There was a time, back before professional wrestling became the ‘roided up, sleazed out spectacle it is today – it was more or less family entertainment. As late as the early 1980s, before the WWE became the 800-lb. gorilla it is today, fathers and sons could still take in a big time wrestling promotion at the local middle school.
It is a cliché to say things were simpler in the old days, but in the often deliberately murky world of professional wrestling, things really were simpler. There were good guys and bad guys. The bad guys always cheated. The good guys played by the rules and, more often than not, won out. It was the way we want things to be. That’s partially why the formula worked so well for so long.

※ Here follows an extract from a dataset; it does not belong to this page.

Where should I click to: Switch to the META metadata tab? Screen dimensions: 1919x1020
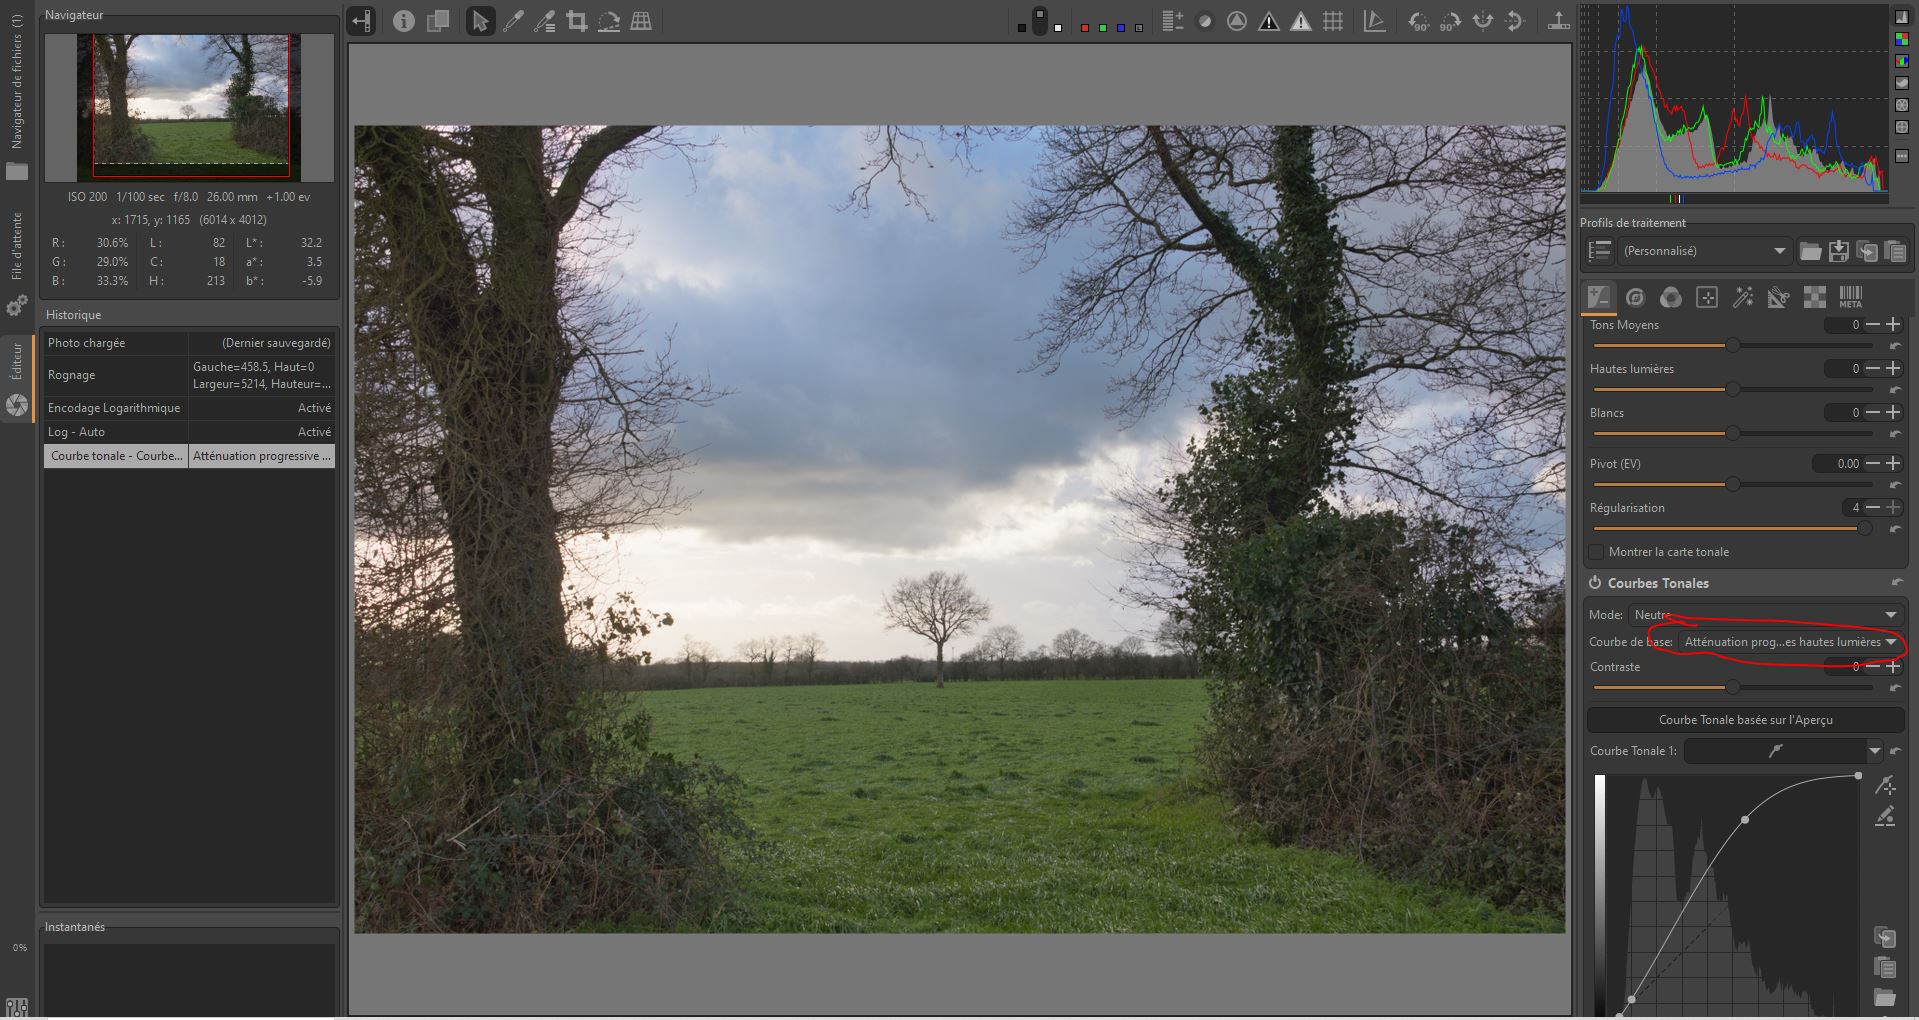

Of course it was all for show. For the longest time, though the industry would never admit that, it was an open secret to any observer with two eyes and a lick of sense.
We must admit to feeling a little nostalgic when the minor league wrestling show came to Medomak Valley High School last Friday. From all accounts it was a family event and a good time was had by all, as it should have been for a school fundraiser.
One thing we are learning this year is that life doesn’t play by the rules. Like pro rasslin’, we sort of always knew that but it is still something hard to admit.
This morning a family from Jefferson is clustered in Boston while a 10-year-old boy receives treatment for significant burn injuries. Their regular life is suspended until their young one is out of danger. That is as it should be, but it is still not fair.
Starting with a Bremen family’s tragedy in early January, and moving right along to the accident yesterday in Jefferson, so far this seems to be a particularly dark year for Lincoln County families.
In keeping with our 2010 theme of setting the example locally for the rest of the country to follow, for the rest of this year, let’s celebrate families and put the welfare of children first. Let’s make this Lincoln County’s year of the child. That’s the way it should be.